### Given information
=== Section Start ===

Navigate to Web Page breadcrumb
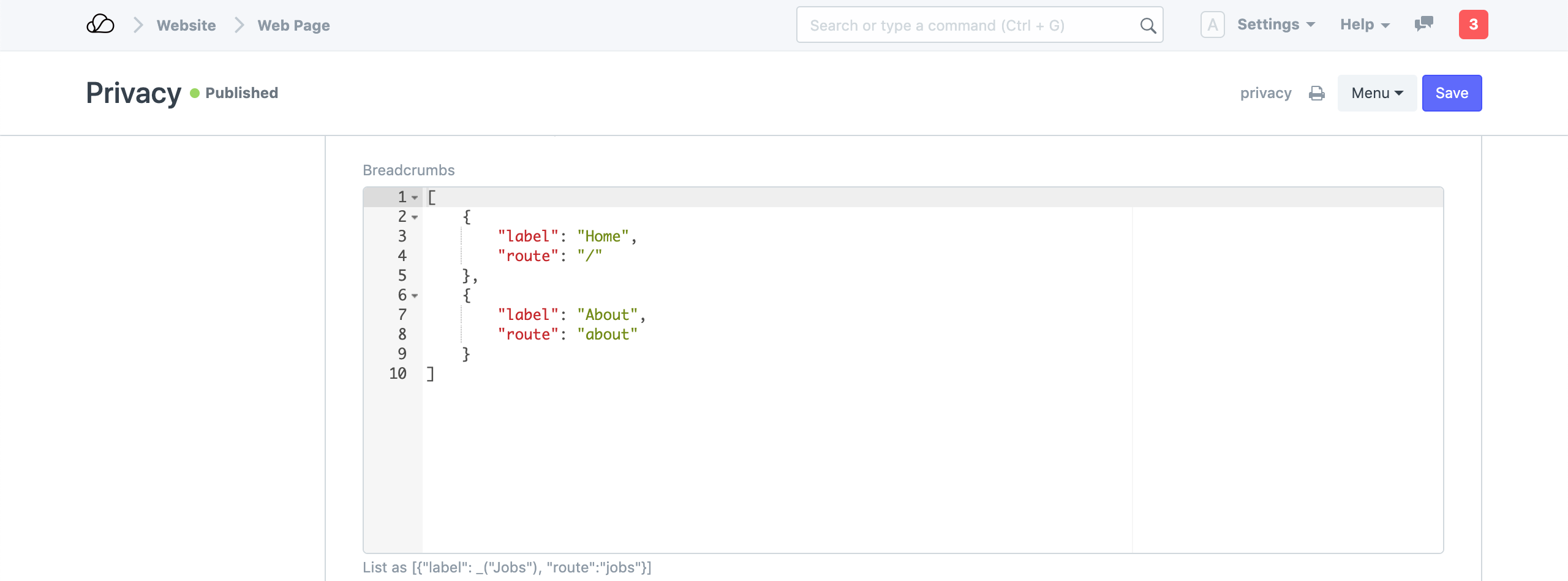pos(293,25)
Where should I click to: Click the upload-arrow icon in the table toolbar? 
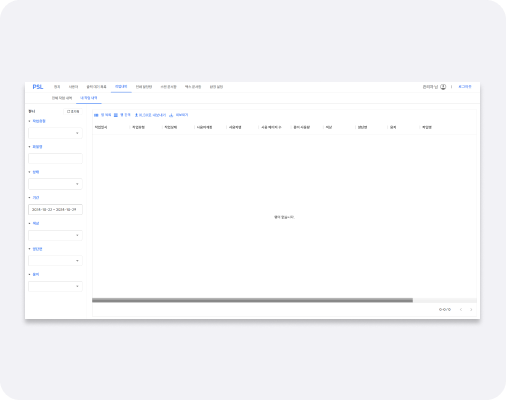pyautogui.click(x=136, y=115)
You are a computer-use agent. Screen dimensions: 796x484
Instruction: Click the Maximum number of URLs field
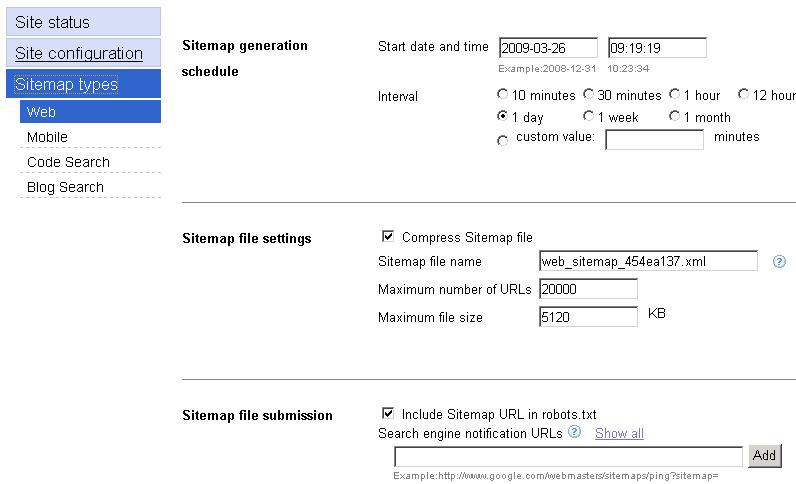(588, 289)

=== Section End ===

### Work to be completed
Would you please set down the listing above exactly, minus its images?

### Result
Navigate to Web Page breadcrumb
pos(293,25)
Where should I click to: Click the upload-arrow icon in the table toolbar? 
pyautogui.click(x=136, y=115)
You are a computer-use agent. Screen dimensions: 796x484
Instruction: Click the Maximum number of URLs field
(588, 289)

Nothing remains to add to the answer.